Interacting $ud$ and $uds$ quark matter at finite densities and quark stars

TL;DR

This paper investigates the stability and properties of $ud$ and $uds$ quark matter using NJL models with vector interactions, showing potential stability and compatibility with observed quark star data, and analyzing their equations of state and maximum masses.

Contribution

It introduces a parameterized NJL model incorporating Fierz transformations to explore quark matter stability and quark star characteristics, aligning theoretical predictions with recent astrophysical observations.

Findings

Both $ud$ nonstrange and $uds$ strange matter can be absolutely stable.
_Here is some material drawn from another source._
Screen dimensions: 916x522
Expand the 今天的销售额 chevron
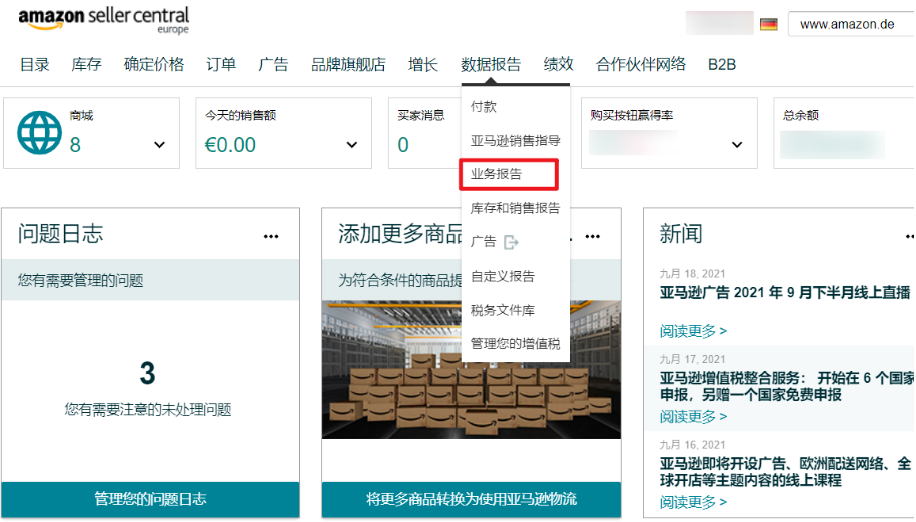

Quark star models can match observed masses and radii of specific pulsars.

Nonstrange quark stars can have higher maximum masses (~2.7 M_sun) than strange quark stars (~2.1 M_sun).

Abstract

The stability and equation of state of quark matter are studied within both two-flavor and (2+1)-flavor Nambu-Jona-Lasinio (NJL) models including the vector interactions. With a free parameter $\alpha$, the Lagrangian is constructed by two parts, the original NJL Lagrangian and the Fierz transformation of it, as $L=(1-\alpha) L_{\rm{NJL}}+\alpha L_{\rm{Fierz}}$. We find that there is a possibility for both $ud$ nonstrange and $uds$ strange matter being absolute stable, depending on the interplay of the confinement with quark vector interaction and the exchange interaction channels. The calculated quark star properties can reconcile with the recently measured masses and radii of PSR J0030+0451 and PSR J0740+6620, as well as the tidal deformability of GW170817. Furthermore, the more strongly-interacting quark matter in the nonstrange stars allows a stiffer equation of state and consequently a higher maximum mass ($\sim2.7\, M_{\odot}$) than the strange ones ($\sim2.1\, M_{\odot}$). The sound velocities in strange and nonstrange quark star matter are briefly discussed compared to those of neutron star matter.